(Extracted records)

########################################

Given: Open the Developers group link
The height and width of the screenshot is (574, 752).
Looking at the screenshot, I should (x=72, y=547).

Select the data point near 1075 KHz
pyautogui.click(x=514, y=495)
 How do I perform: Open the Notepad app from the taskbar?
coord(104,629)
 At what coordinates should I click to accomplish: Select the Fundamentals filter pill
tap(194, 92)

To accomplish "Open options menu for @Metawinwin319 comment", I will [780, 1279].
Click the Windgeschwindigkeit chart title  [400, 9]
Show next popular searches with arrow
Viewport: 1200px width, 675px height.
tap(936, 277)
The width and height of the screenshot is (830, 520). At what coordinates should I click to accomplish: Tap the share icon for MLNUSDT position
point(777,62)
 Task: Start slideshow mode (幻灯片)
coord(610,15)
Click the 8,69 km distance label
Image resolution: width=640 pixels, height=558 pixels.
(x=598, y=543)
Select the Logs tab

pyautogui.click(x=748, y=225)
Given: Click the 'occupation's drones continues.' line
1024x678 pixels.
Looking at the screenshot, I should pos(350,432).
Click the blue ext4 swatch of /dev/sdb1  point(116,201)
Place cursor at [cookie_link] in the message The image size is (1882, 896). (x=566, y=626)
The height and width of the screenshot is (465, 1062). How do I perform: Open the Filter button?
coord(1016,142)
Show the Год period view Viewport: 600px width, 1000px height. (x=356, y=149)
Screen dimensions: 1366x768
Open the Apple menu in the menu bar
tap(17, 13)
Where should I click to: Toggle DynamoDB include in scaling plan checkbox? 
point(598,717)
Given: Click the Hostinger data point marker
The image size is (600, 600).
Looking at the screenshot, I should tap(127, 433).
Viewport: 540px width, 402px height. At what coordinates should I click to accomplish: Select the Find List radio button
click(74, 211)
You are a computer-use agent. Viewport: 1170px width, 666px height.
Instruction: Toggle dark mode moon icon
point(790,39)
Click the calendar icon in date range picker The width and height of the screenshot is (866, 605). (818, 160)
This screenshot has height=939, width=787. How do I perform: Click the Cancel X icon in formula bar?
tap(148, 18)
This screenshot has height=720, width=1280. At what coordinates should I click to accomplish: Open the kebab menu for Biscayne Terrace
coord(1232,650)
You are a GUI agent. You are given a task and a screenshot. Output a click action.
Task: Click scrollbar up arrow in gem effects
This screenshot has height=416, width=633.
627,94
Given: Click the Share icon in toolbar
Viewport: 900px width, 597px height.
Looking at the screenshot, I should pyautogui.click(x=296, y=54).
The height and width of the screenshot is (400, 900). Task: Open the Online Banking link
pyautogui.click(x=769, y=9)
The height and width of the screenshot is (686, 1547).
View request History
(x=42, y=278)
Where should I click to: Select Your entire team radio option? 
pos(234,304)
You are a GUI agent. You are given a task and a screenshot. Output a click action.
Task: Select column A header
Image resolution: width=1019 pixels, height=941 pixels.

########################################

A word-for-word restatement of every record above is expected.

Given: Open the Developers group link
The height and width of the screenshot is (574, 752).
Looking at the screenshot, I should (x=72, y=547).

Select the data point near 1075 KHz
pyautogui.click(x=514, y=495)
 How do I perform: Open the Notepad app from the taskbar?
coord(104,629)
 At what coordinates should I click to accomplish: Select the Fundamentals filter pill
tap(194, 92)

To accomplish "Open options menu for @Metawinwin319 comment", I will [780, 1279].
Click the Windgeschwindigkeit chart title  [400, 9]
Show next popular searches with arrow
Viewport: 1200px width, 675px height.
tap(936, 277)
The width and height of the screenshot is (830, 520). At what coordinates should I click to accomplish: Tap the share icon for MLNUSDT position
point(777,62)
 Task: Start slideshow mode (幻灯片)
coord(610,15)
Click the 8,69 km distance label
Image resolution: width=640 pixels, height=558 pixels.
(x=598, y=543)
Select the Logs tab

pyautogui.click(x=748, y=225)
Given: Click the 'occupation's drones continues.' line
1024x678 pixels.
Looking at the screenshot, I should pos(350,432).
Click the blue ext4 swatch of /dev/sdb1  point(116,201)
Place cursor at [cookie_link] in the message The image size is (1882, 896). (x=566, y=626)
The height and width of the screenshot is (465, 1062). How do I perform: Open the Filter button?
coord(1016,142)
Show the Год period view Viewport: 600px width, 1000px height. (x=356, y=149)
Screen dimensions: 1366x768
Open the Apple menu in the menu bar
tap(17, 13)
Where should I click to: Toggle DynamoDB include in scaling plan checkbox? 
point(598,717)
Given: Click the Hostinger data point marker
The image size is (600, 600).
Looking at the screenshot, I should tap(127, 433).
Viewport: 540px width, 402px height. At what coordinates should I click to accomplish: Select the Find List radio button
click(74, 211)
You are a computer-use agent. Viewport: 1170px width, 666px height.
Instruction: Toggle dark mode moon icon
point(790,39)
Click the calendar icon in date range picker The width and height of the screenshot is (866, 605). (818, 160)
This screenshot has height=939, width=787. How do I perform: Click the Cancel X icon in formula bar?
tap(148, 18)
This screenshot has height=720, width=1280. At what coordinates should I click to accomplish: Open the kebab menu for Biscayne Terrace
coord(1232,650)
You are a GUI agent. You are given a task and a screenshot. Output a click action.
Task: Click scrollbar up arrow in gem effects
This screenshot has height=416, width=633.
627,94
Given: Click the Share icon in toolbar
Viewport: 900px width, 597px height.
Looking at the screenshot, I should pyautogui.click(x=296, y=54).
The height and width of the screenshot is (400, 900). Task: Open the Online Banking link
pyautogui.click(x=769, y=9)
The height and width of the screenshot is (686, 1547).
View request History
(x=42, y=278)
Where should I click to: Select Your entire team radio option? 
pos(234,304)
You are a GUI agent. You are given a task and a screenshot. Output a click action.
Task: Select column A header
Image resolution: width=1019 pixels, height=941 pixels.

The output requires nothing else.